What are eddy currents?

Usually, people that move cause something. Is it the same for electrons? The answer is: yes. Their movement, which is a current — the eddy current — causes a magnetic alternating field on their part, which opposes the stimulating magnetic field and weakens it. This magnetic alternating field created by the eddy currents is called secondary field, which occurs as a result of the stimulating magnetic field. The stimulating magnetic alternating field is the primary field.

The primary magnetic alternating field is usually created by coils carrying alternating current. These ensure that the primary field enters the material and stimulates the eddy currents. This causes "stimulated" electrons to move back and forth on curved lines. The higher the electrical conductibility of the material, the better the functioning of the eddy current generation.

The eddy currents themselves are not passive and create a secondary magnetic alternating field due to their movement, which weakens the primary field and can thus be detected outside of the material. The secondary field can thus give evidence of the behavior of the eddy currents on the inside of the material.

Eddy currents are electrons moving back and forth on curved lines in the material. These electrons can serve as "spies", so to speak — indicating whether all is as it should be within the material, or whether there are any disturbances. For example, such a disturbance could be a crack in a metal. For the moving electrons this could be a big obstacle which could block their way, so that they would need to find a different route. Coming back to the comparison with a large city, this could for example be a blocked road.

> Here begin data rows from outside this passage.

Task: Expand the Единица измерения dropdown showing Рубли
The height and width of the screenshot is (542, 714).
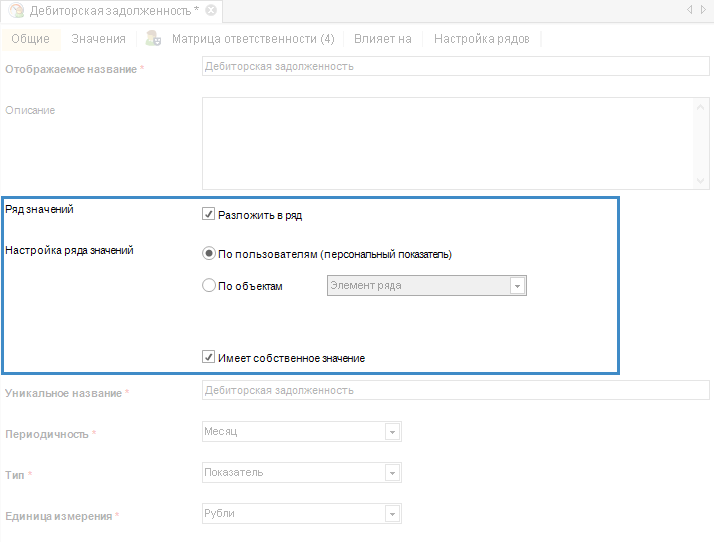Action: [x=392, y=514]
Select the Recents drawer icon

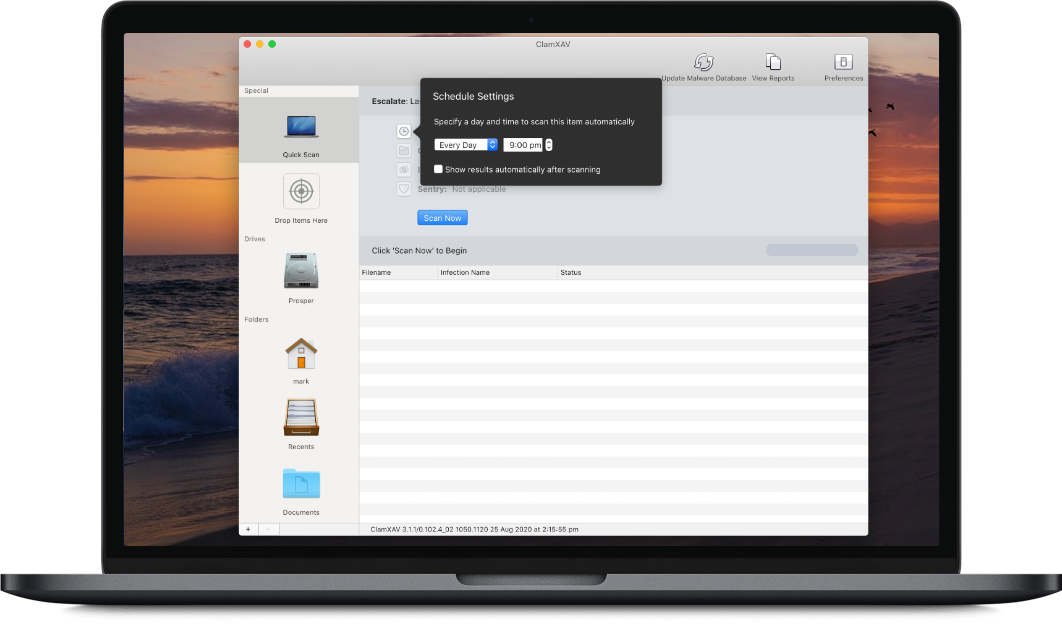pyautogui.click(x=301, y=418)
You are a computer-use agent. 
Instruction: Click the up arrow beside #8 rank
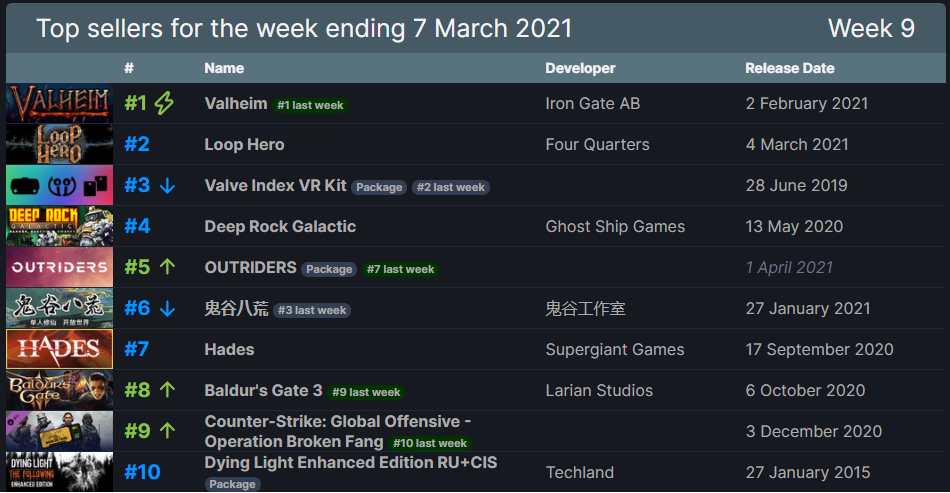coord(167,390)
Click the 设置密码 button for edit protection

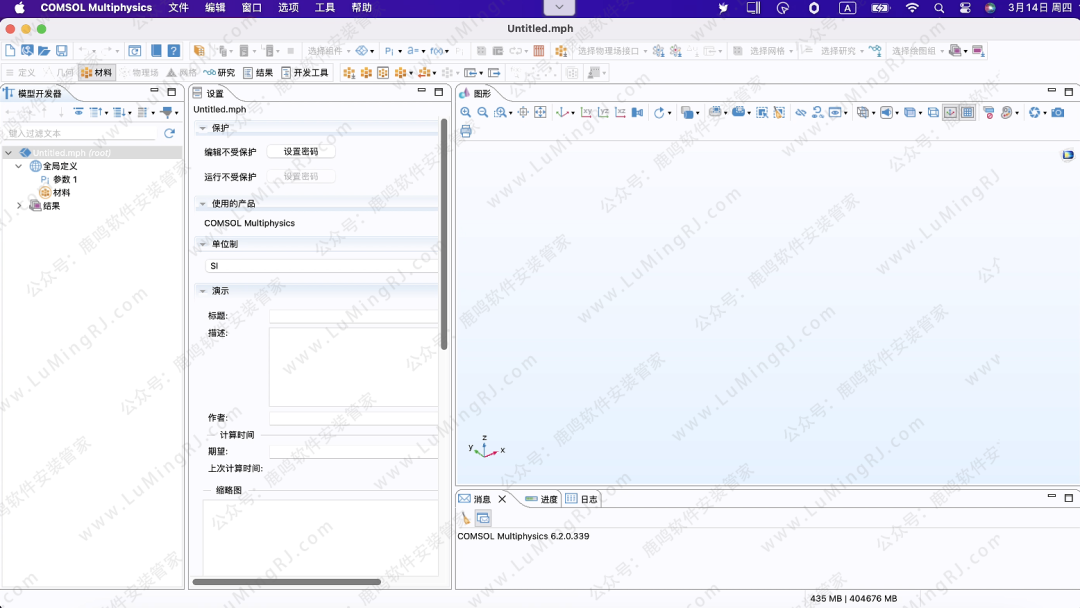tap(300, 152)
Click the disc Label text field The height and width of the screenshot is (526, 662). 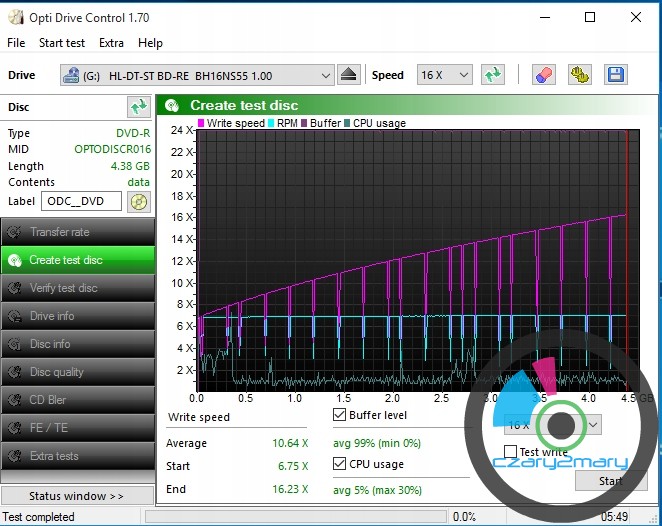[81, 201]
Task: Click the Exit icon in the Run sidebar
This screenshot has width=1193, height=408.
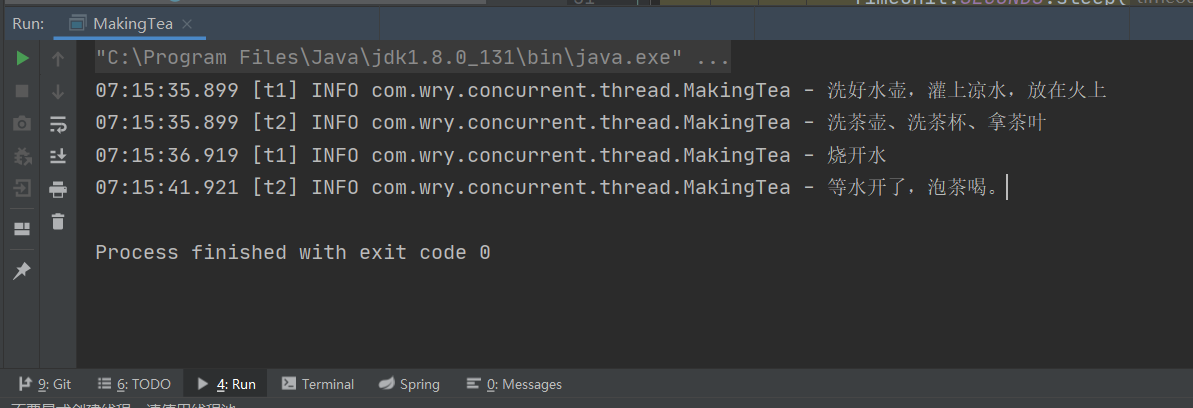Action: (22, 188)
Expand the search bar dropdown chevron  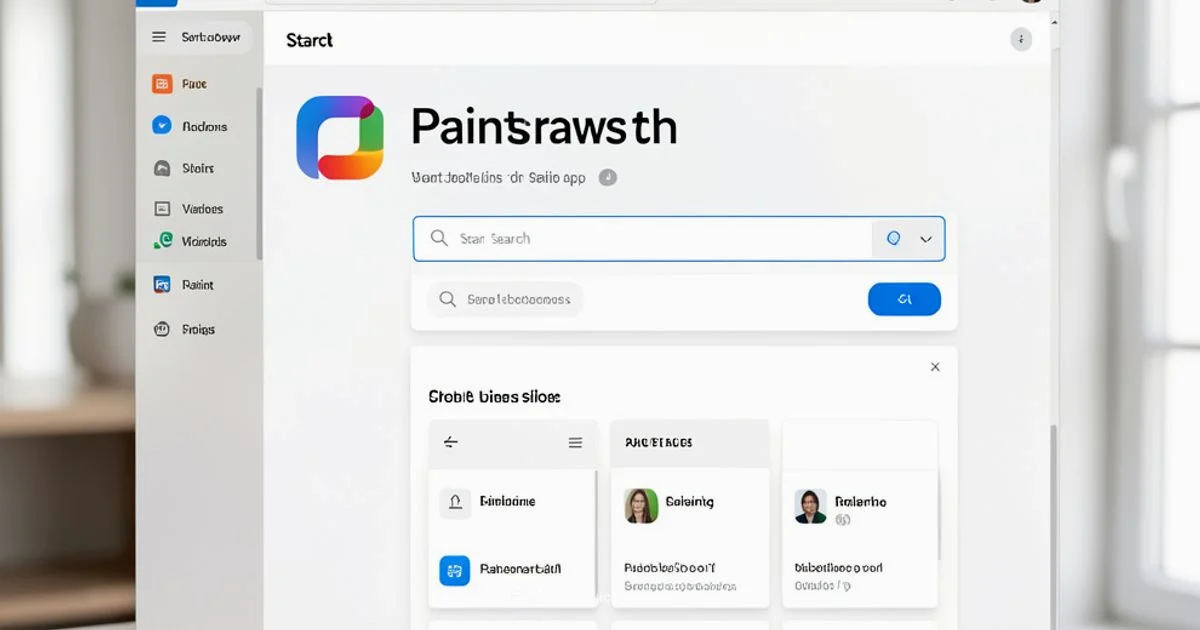click(925, 238)
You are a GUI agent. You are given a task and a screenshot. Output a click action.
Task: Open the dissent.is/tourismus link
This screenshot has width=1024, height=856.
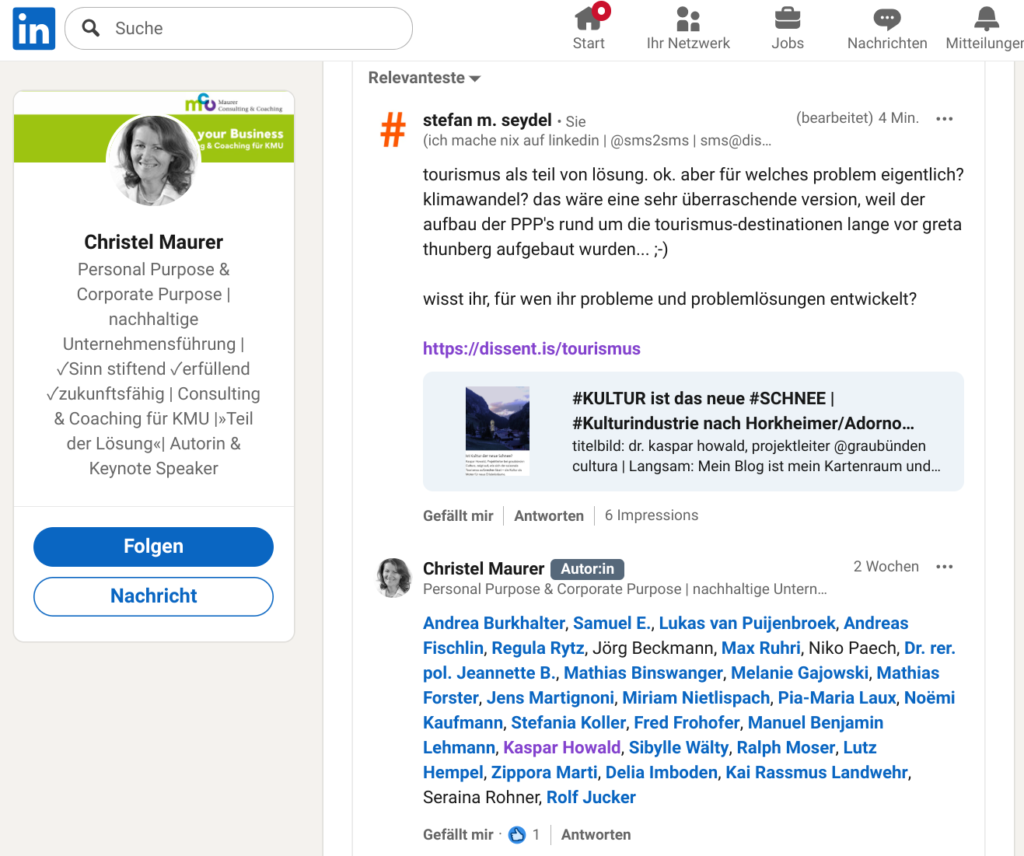click(531, 349)
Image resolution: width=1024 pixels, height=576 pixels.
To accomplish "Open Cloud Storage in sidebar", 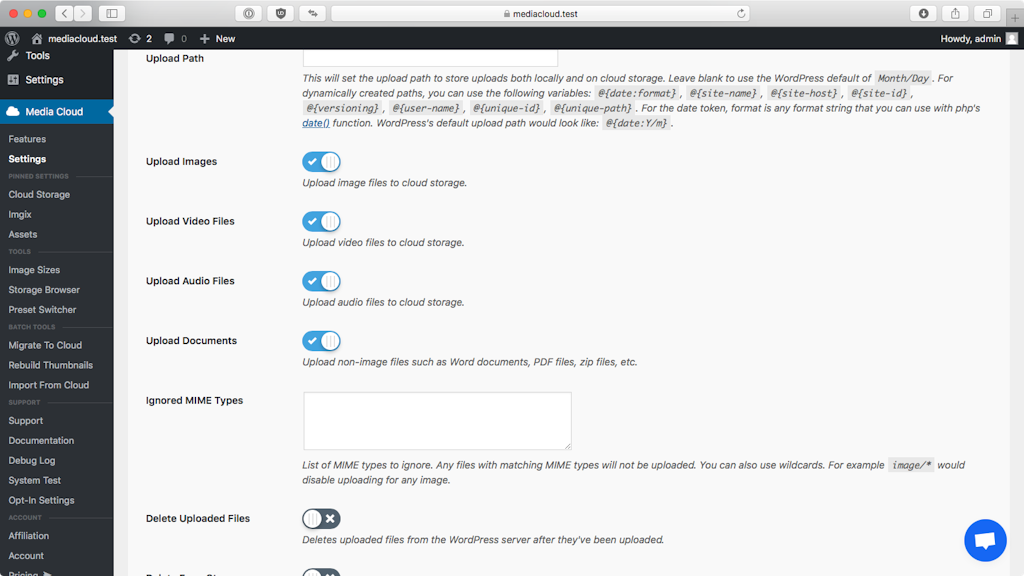I will tap(39, 195).
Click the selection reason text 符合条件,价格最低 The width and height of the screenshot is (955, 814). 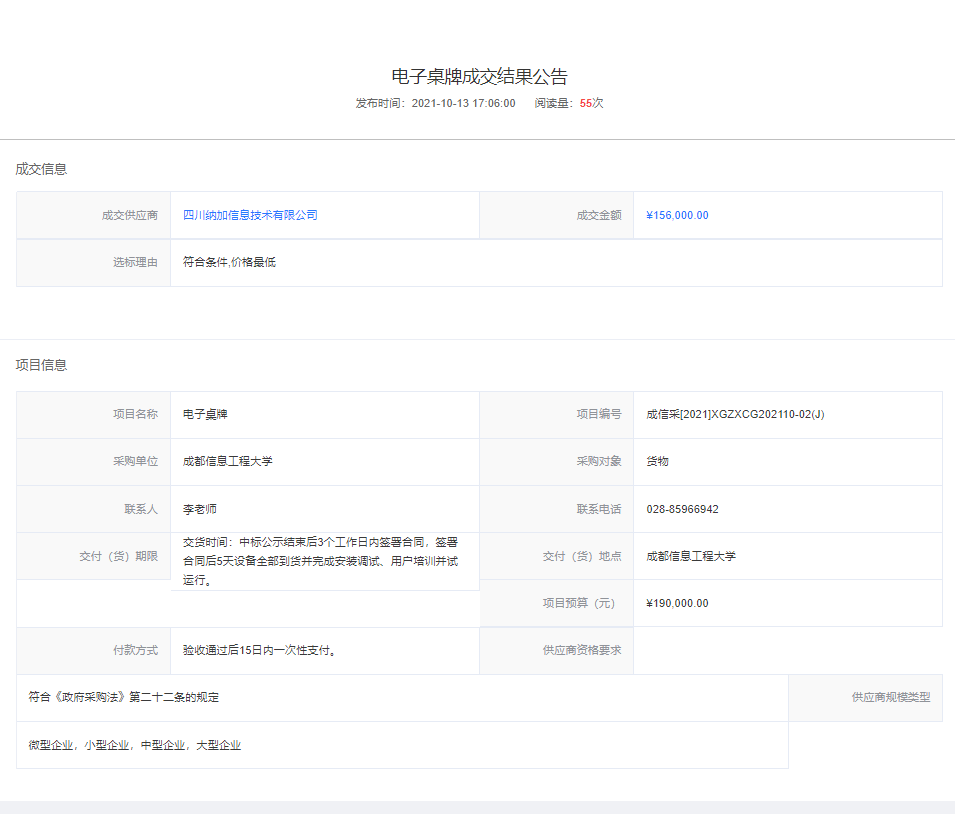pyautogui.click(x=229, y=262)
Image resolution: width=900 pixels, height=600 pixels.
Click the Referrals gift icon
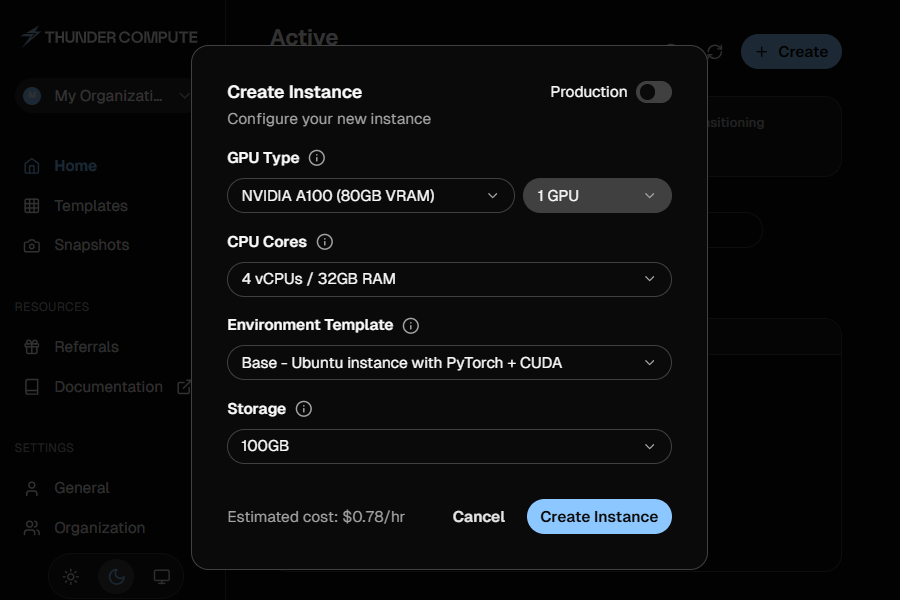31,346
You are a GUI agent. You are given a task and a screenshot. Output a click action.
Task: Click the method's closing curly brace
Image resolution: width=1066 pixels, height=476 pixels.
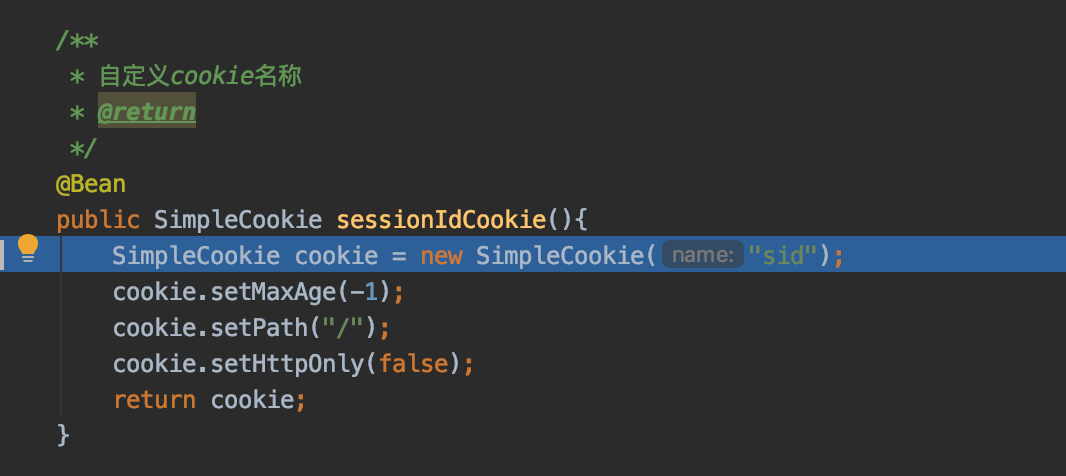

Now how does such an obstacle affect the electrons in the material? The electrons cannot move across the obstacle, so there is no eddy current here. This also means that there is no secondary magnetic field at the site of the obstacle, which in turn also means the primary stimulating field is not weakened. This implies that flaws in an electrically conductive material can be detected via the amplitude of the magnetic alternating field resulting from the overlay of stimulating field and secondary field.

If the electrons are forced to make a detour due to the obstacle, which requires additional time, this means that — compared to the uninterrupted case — there is a time shift between the primary and the secondary magnetic field. This is called a displacement of phase between the two fields. This can also be measured.

For finding flaws in the material, amplitudes and phases of magnetic field changes caused by the eddy currents are thus available. Different flaws in the material obviously cause different behavior of the eddy currents and their signals, which makes it possible to differentiate between various flaws. For example, material losses or wall attenuations due to corrosion provide different signal responses than cracks. For this reason, the application of material tests with eddy currents can be quite versatile.

The measuring probes used in eddy current technology normally consist of a transmitting coil for creating the stimulating primary field, and a receiving coil for measuring the resulting magnetic field. For this reason, the production of coils is relatively simple and cost-effective.

Electrical voltages and currents in the frequency range up to a few megahertz are used. Usually, the analog signals from the probes are transformed to digital signals, so that the eddy current signals can be analysed quickly and easily. As these are electromagnetic signals, their effect is quick, and high test speeds can be achieved. The signals and their processing and analysis enables the creation of fully automatic eddy current test systems for online or inline testing of work pieces during production.